Este medo e esta arrogância, todavia, não caracteriza somente os discursos contra os "vadios", os "subsídio-dependentes", os dos "bairros problemáticos", os "que não aceitam qualquer trabalho e vivem às nossas custas", os "imigrantes criminosos e pedinchas", da direita extrema, já que tem vindo a contaminar cada vez mais espaço nas palavras de partidos historicamente de centro direta ou de direita moderada, como o PSD ou o CDS. Basta estar atento e seguir a posição de exponentes como o até há pouco vice-presidente do governo regional: que caracteriza os pobres, que tinha o dever de governar e cujas condições de vida tinha a obrigação de melhorar, como "à espera e de mão estendida para que chegue um cabaz de compras", "sociedade de subsídio-dependência", comprometendo-se do alto do palanque a "não apoiar vadios, apenas aqueles que precisam".
A "prolofobia", ou o desprezo pelos pobres, é precisamente atirar lenha para as brasas dos que se sentem zangados e insatisfeitos para, ignorando os problemas concretos dos empobrecidos, esperar que a histeria social faça o resto e culpe aqueles que necessitam de ajuda da incompetência das políticas governativas. Isto é, nós não temos responsabilidades por quem não encontra trabalho, é pobre, não tem habitação: os desfavorecidos são os culpados da sua situação, são vadios, não aceitam qualquer trabalho, gostam de viver de cabazes de compras.

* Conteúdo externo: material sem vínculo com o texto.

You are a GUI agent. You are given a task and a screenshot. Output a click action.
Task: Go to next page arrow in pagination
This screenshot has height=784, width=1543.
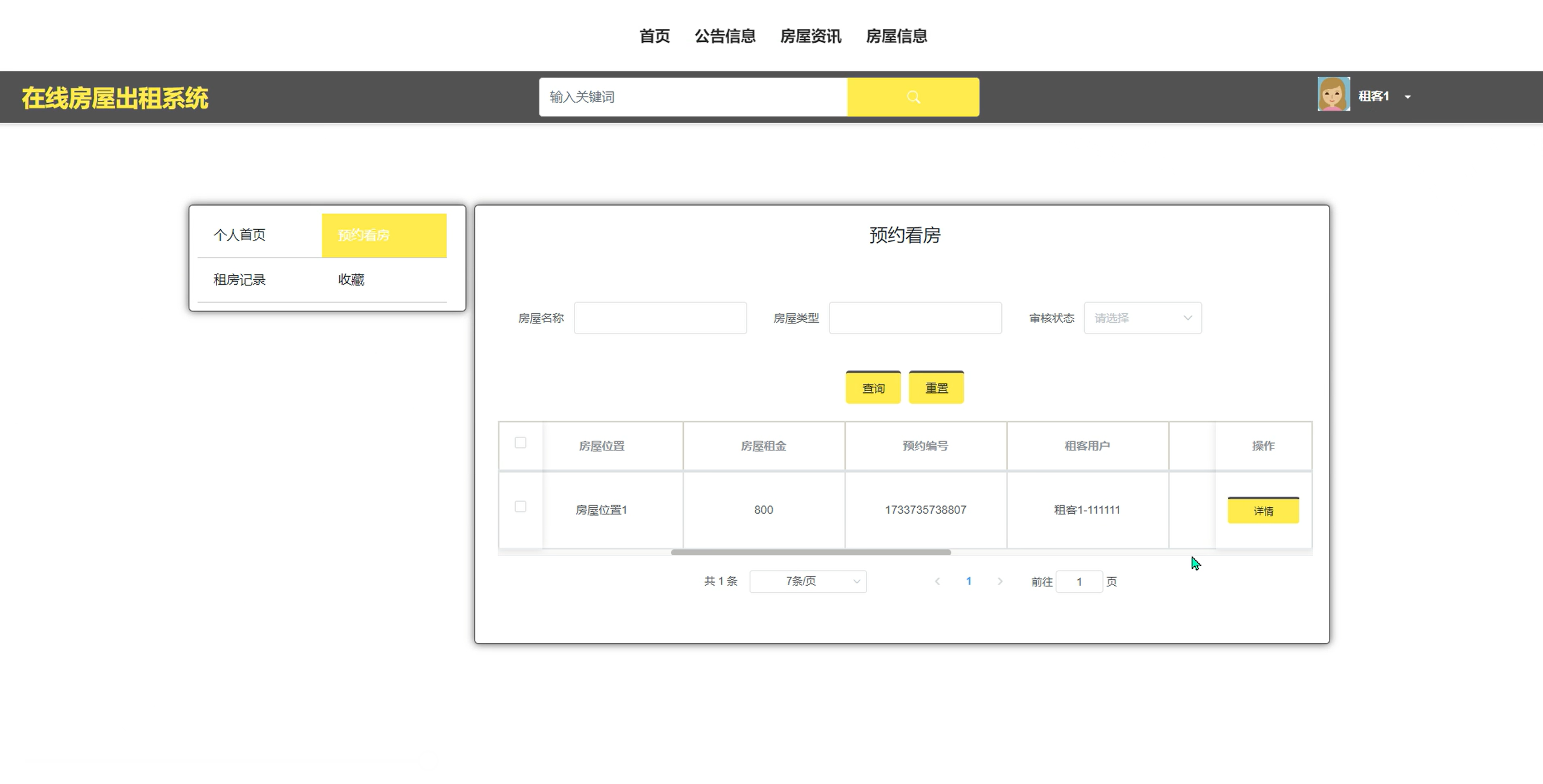1000,581
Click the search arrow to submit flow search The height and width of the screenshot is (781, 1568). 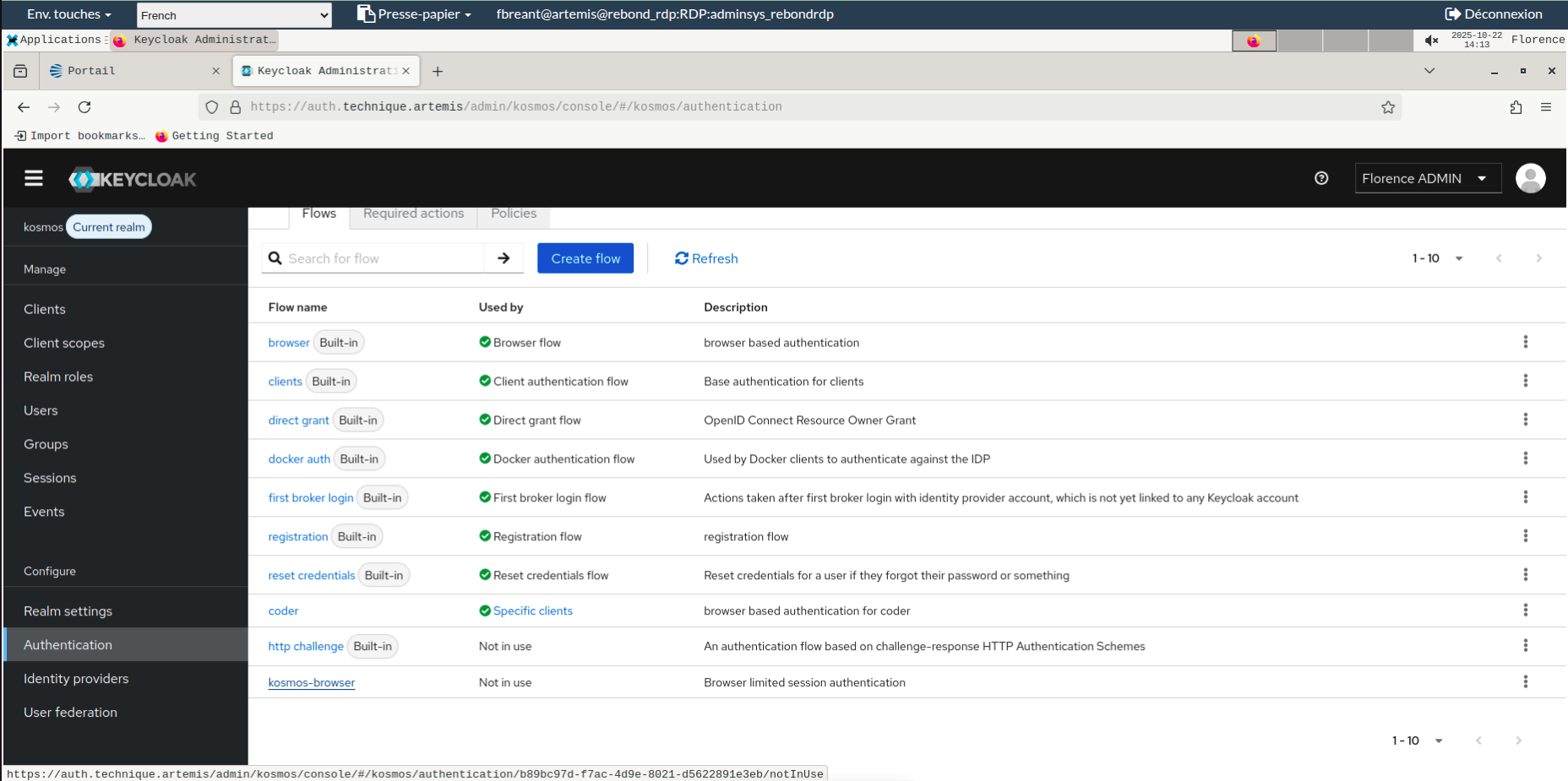tap(504, 258)
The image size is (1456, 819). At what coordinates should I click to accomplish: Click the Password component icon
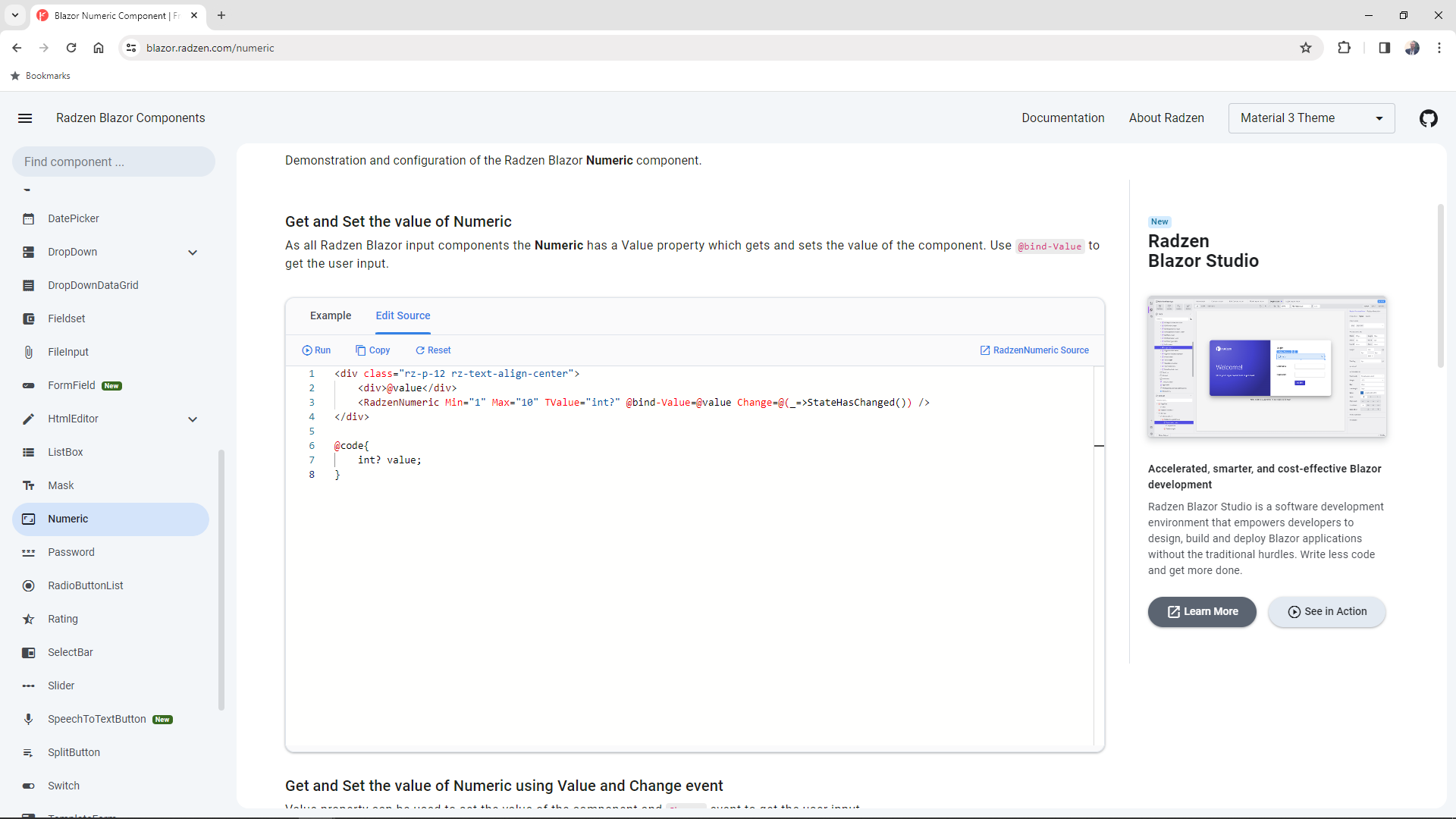pos(28,552)
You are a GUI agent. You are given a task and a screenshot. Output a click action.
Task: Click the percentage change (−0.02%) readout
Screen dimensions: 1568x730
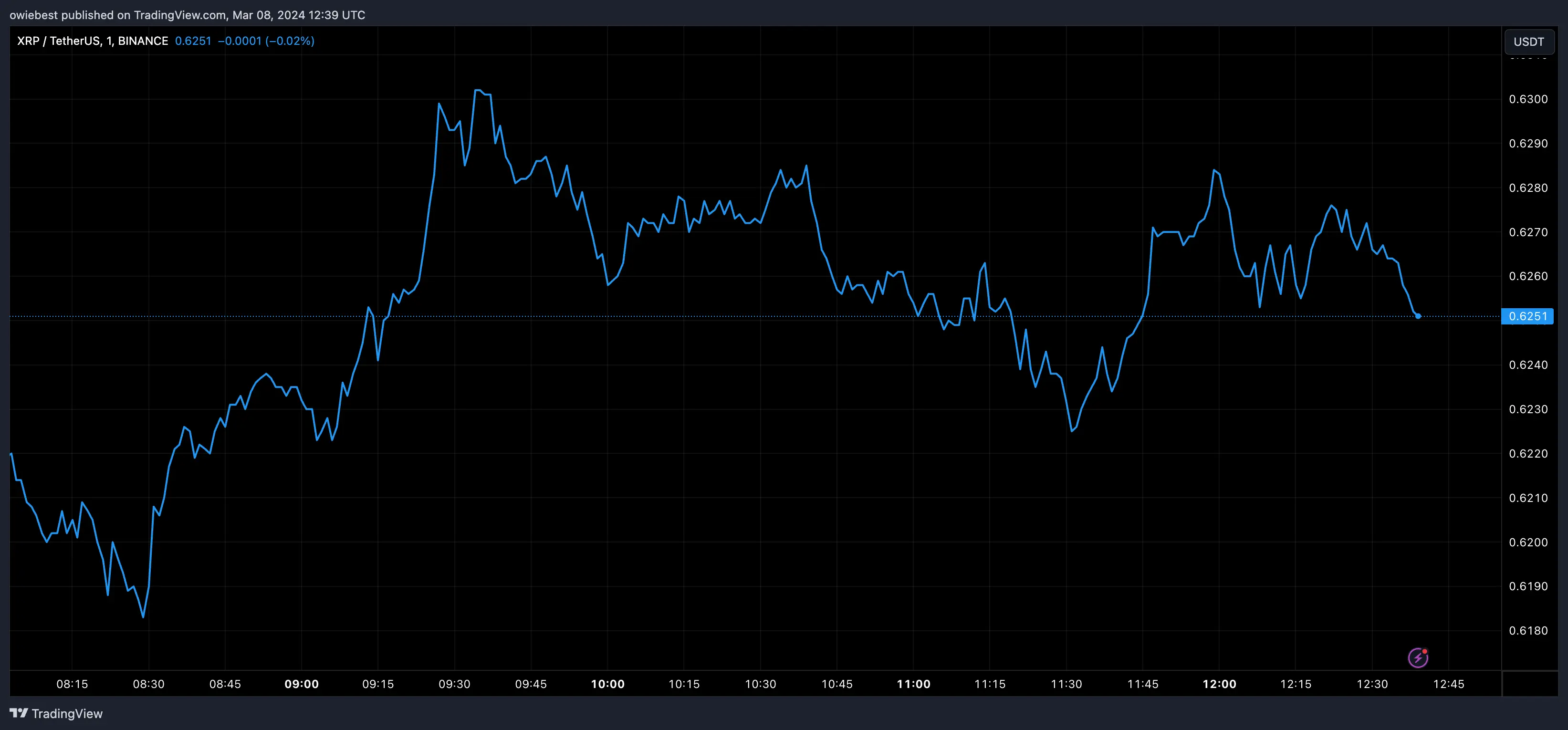click(x=289, y=41)

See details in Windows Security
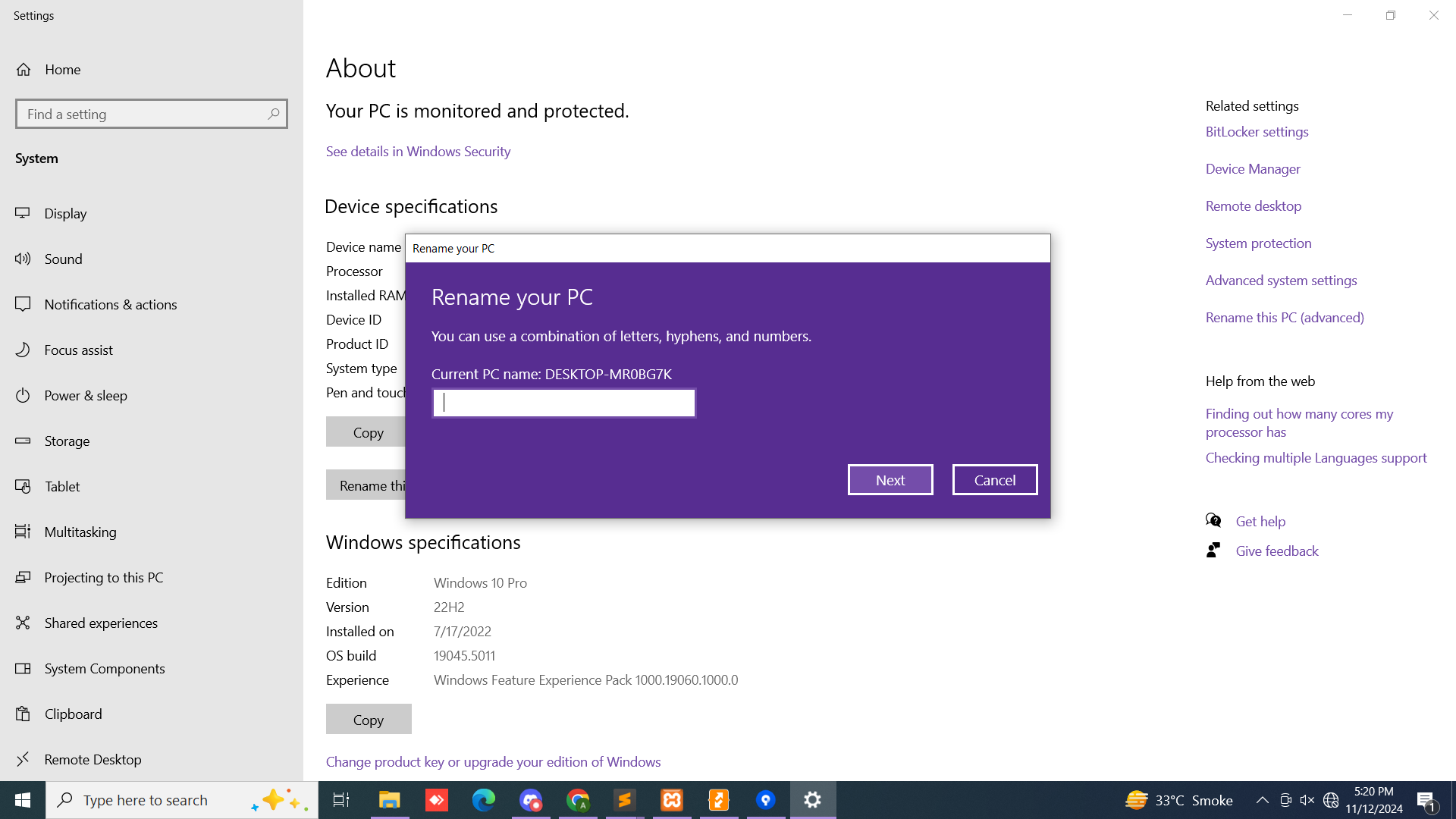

Os cronistas, intelectuais, a própria esquerda, designam estes discursos como "populistas". Mas, de facto, nada tem a ver com o "povo" esta arma mediática de um determinado "establishment" que tira, na verdade, a legitimidade aos cidadãos, às pessoas. Isto porque faz um uso fraudulento dos termos "povo" /" populismo" para induzir no imaginário a convicção de que só existe uma solução - a de que só a elite económica sabe para onde devemos ir, só certas pessoas conhecem o caminho, colocando o povo em quarentena e a representação, como escreve Dion, em hibernação.
Uma narrativa baseada na competitividade, flexibilidade, liberalização e custo do trabalho - sem deter-se a pensar em quanto custa o trabalho para o trabalhador - é um discurso oligárquico, o verdadeiro traço destas décadas, transversal à política regional e ao mundo económico insular. Ou, então, soberanista, com um poder que é cada vez mais subtraído aos cidadãos e reservado às elites políticas e económicas que o exercem.
A ilusão/engano que os que recebem subsídios são quase todos vadios que não se esforçam, imigrantes, venezuelanos retornados, etc., quer provocar a cólera do cidadão que se acha cumpridor, trabalhador, pagador de impostos, defensor da ordem, desviando o olhar das responsabilidades verdadeiras de quem nos governa e colocando o povo de bem contra o povo pobre, o mau.
Na verdade, o único edifício que se quer manter é o oligárquico, soberanista, o que dá cabazes a alguns, usando, por exemplo, Casas do Povo que, sendo autónomas, distribuem as ajudas da pandemia segundo a sua suprema clarividência, por aqueles que não são vadios, subsídio-dependentes, enfim, são pessoas de bem aos olhos do poder.